→ **EXERCISE**:
After locating the line that contains "You are a computer-use", transcribe exactly that line and each one after it until the data ends, skipping pictures.

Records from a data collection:
^^^^

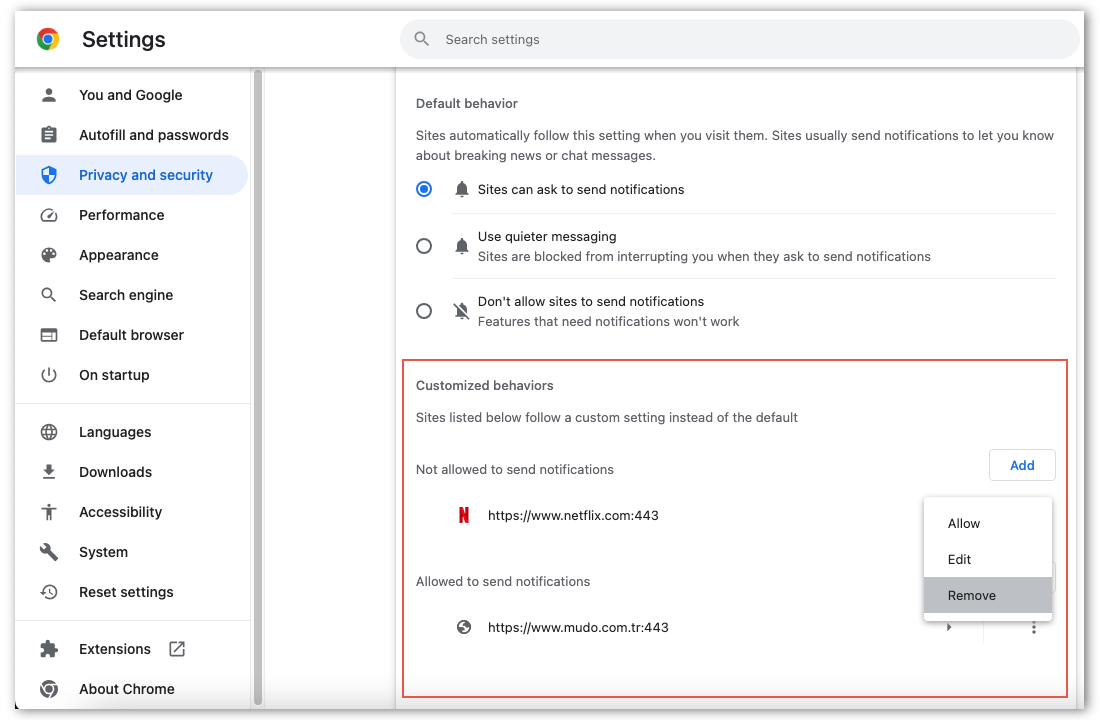Screen dimensions: 1100x720
Task: Select the Privacy and security shield icon
Action: (x=48, y=174)
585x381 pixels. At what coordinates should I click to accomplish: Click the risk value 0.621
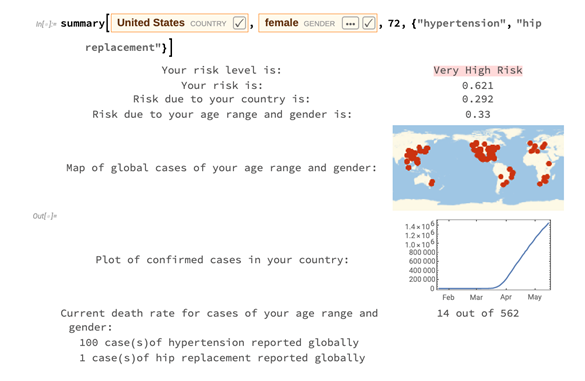(x=478, y=86)
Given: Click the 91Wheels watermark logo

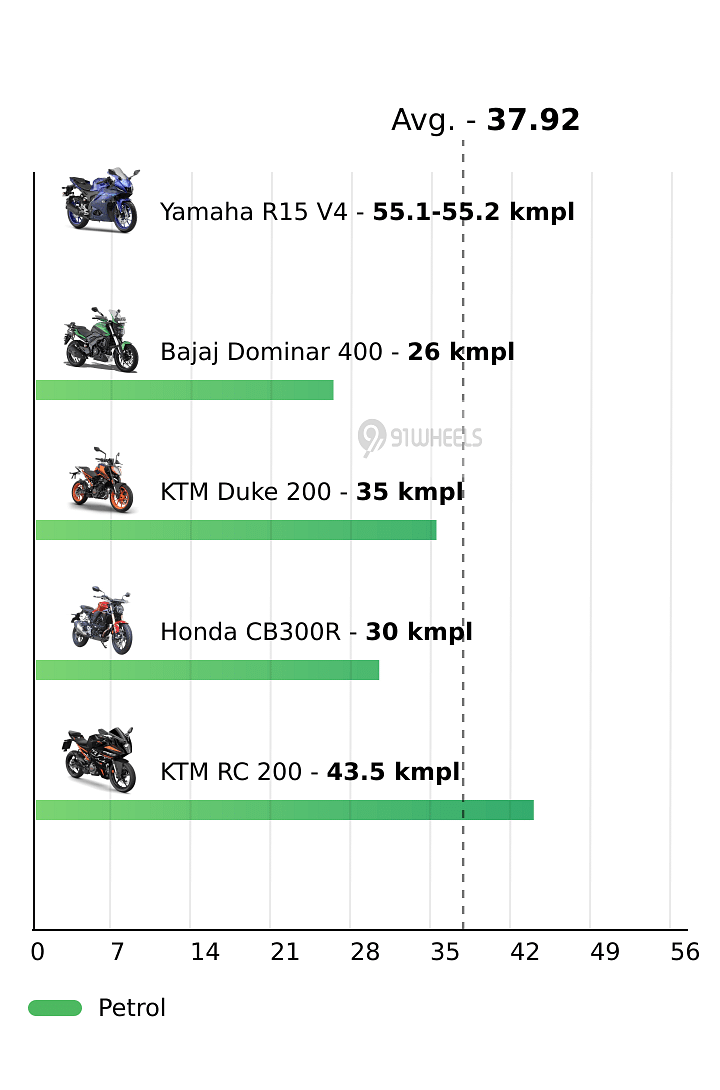Looking at the screenshot, I should 420,438.
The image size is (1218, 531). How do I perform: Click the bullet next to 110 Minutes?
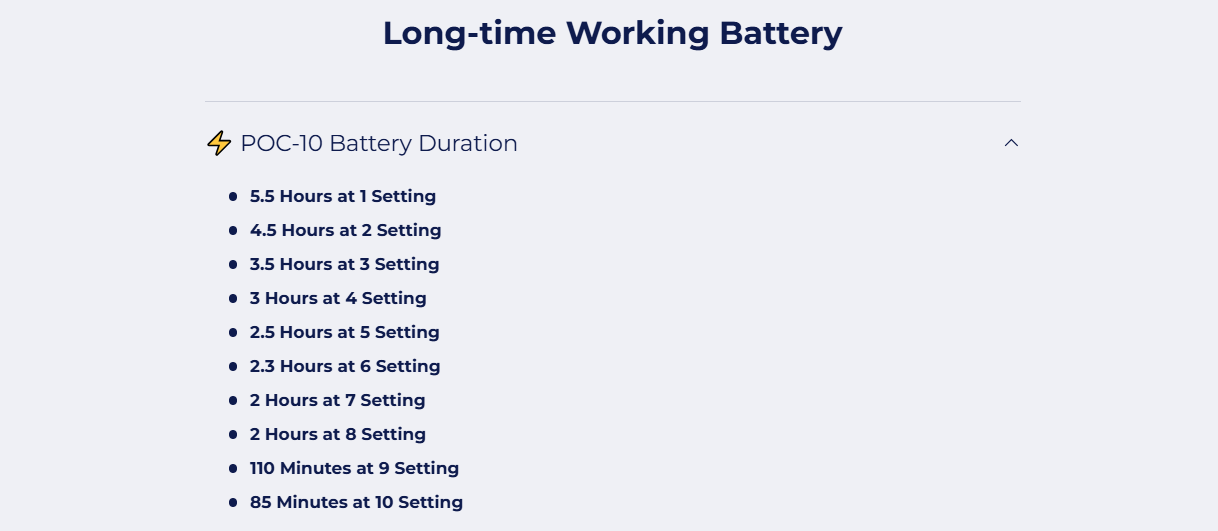(233, 469)
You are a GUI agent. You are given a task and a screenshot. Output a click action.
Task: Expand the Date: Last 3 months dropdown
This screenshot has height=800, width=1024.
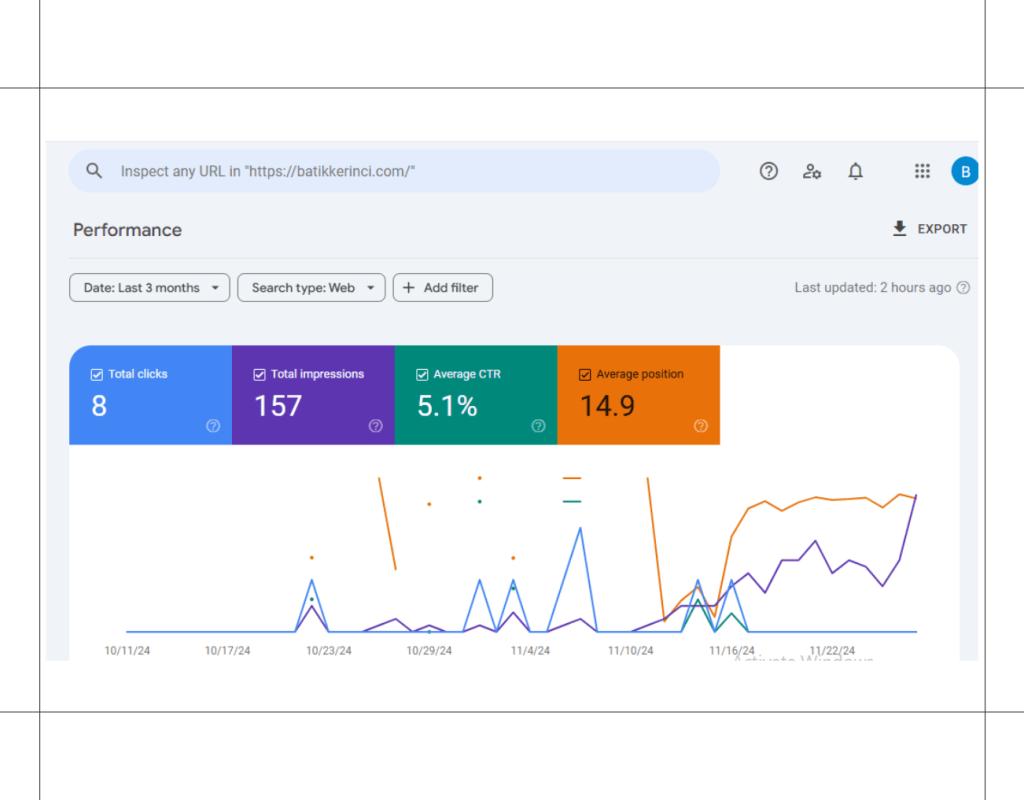(149, 288)
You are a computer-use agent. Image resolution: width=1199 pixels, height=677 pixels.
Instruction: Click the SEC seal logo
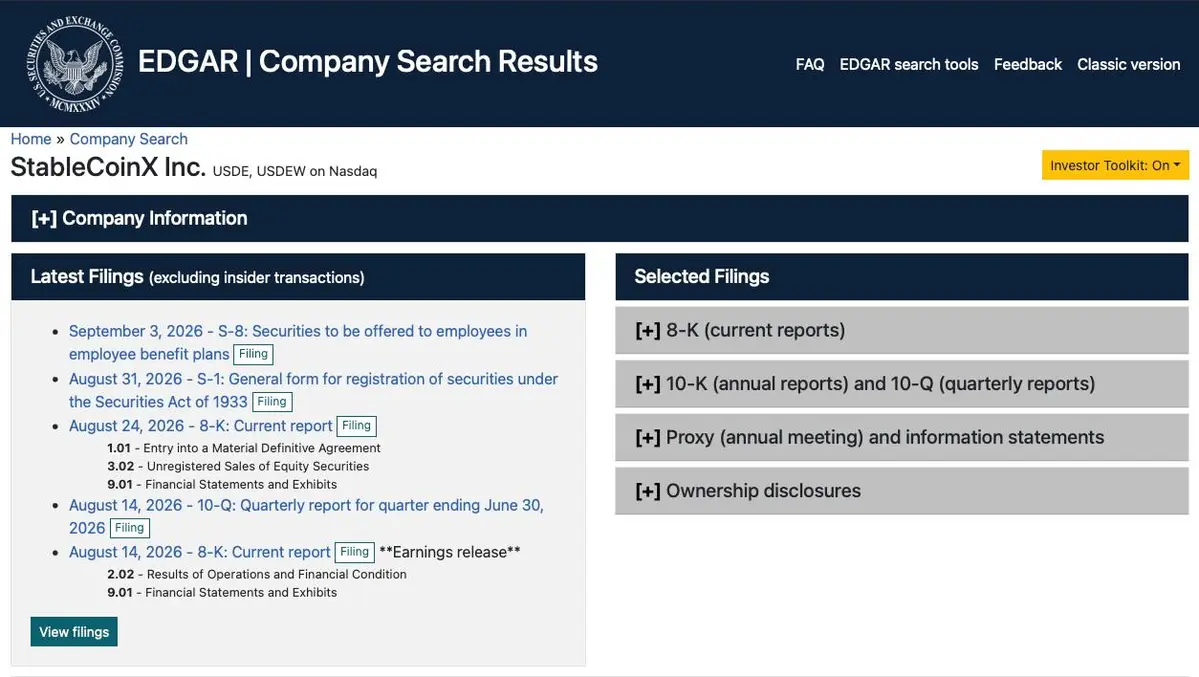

^^^^

→ **YOUR SOLUTION**:
You are a computer-use agent. Image resolution: width=1199 pixels, height=677 pixels.
Instruction: Click the SEC seal logo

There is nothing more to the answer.